For the first five minutes he sat bolt upright, then he would practice five-finger exercises on his cheek, then he hung his head between his knees and covered his whole head with his hands. [Wilson 198]
He was a “quite a poker fiend.” [Wilson 123] Once, in 1936, when he was broke “and surviving on credit, he . . . dropped 1,000 rubles, prompting a sleepless night spent musing on the theme, ‘unlucky in cards, unlucky in love, unlucky in profession.’” [Fay 1571]
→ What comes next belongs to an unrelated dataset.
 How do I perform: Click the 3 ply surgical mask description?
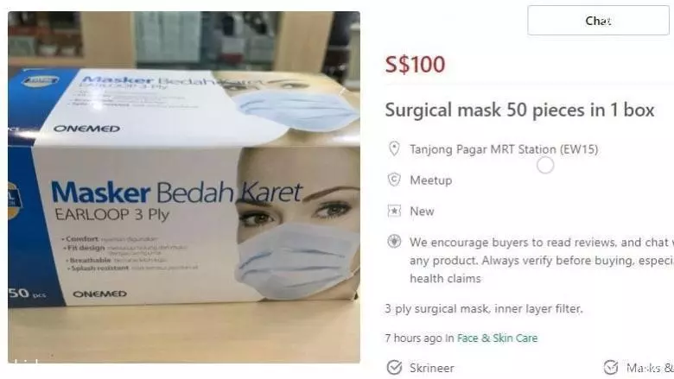pos(484,308)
He was a “rabid” soccer fan as well. “He comported himself like a little boy; leapt up, screamed, gesticulated.”[Fay 1577] He kept a log of soccer scores for many years [Fay 1584] and once interrupted his vacation “to return to Leningrad to attend a match.” [Fay 1579]
He loved the circus, too. While writing his First Symphony, he went whenever he could. [Fay 385] He was “awestruck by the twelve ferocious Bengal tigers that . . . leaped through flaming hoops.” [Fay 465] He once told some disdainful students that
The circus is the purest of art forms. . . . like any genuine art form it brooks no counterfeit. The director’s tone-deaf wife, the committee chairman’s aunt or somebody else may sing in opera. But only a person expertly trained can perform on the flying trapeze. It is inconceivable to enter the lion’s cage simply by “pulling strings.” [Fay 4354]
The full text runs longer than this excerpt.